## About this task
Show every line of the data that contains the string "screenshot".

## Data listing
######

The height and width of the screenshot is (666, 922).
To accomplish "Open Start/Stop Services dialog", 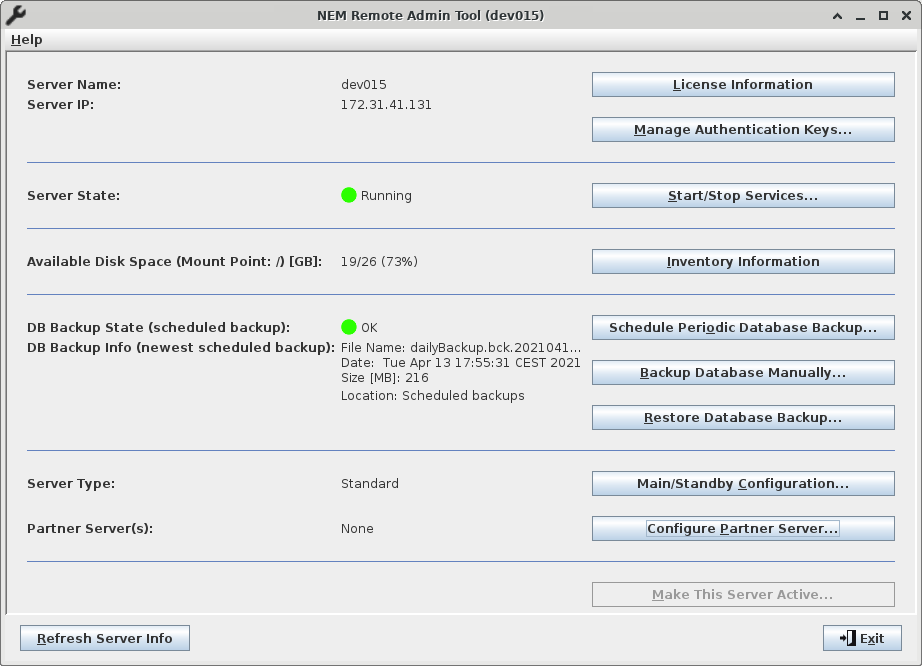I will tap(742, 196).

######

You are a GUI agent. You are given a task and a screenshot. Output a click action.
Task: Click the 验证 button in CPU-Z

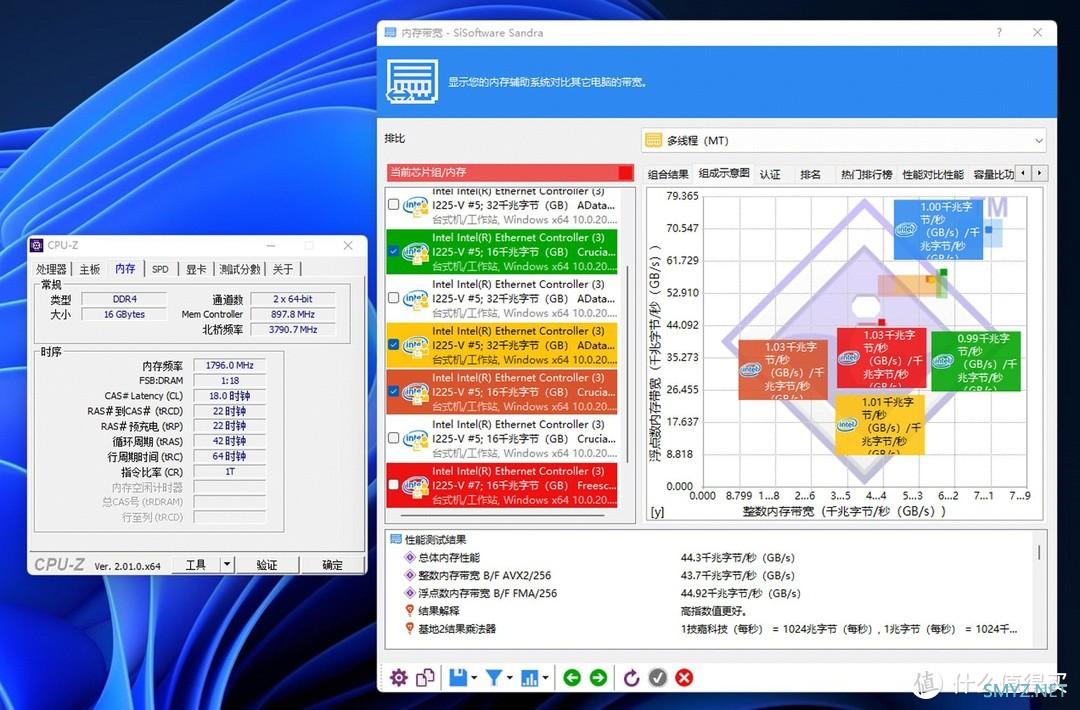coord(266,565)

######

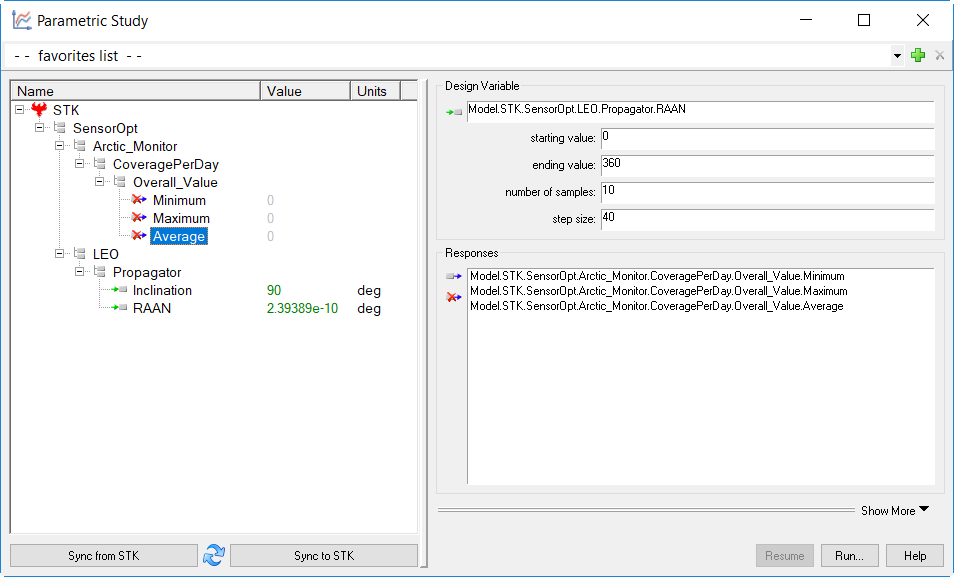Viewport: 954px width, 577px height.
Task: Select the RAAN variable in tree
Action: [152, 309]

######

## Solved problem
The height and width of the screenshot is (666, 922).
You are a GUI agent. You are given a task and a screenshot. Output a click action.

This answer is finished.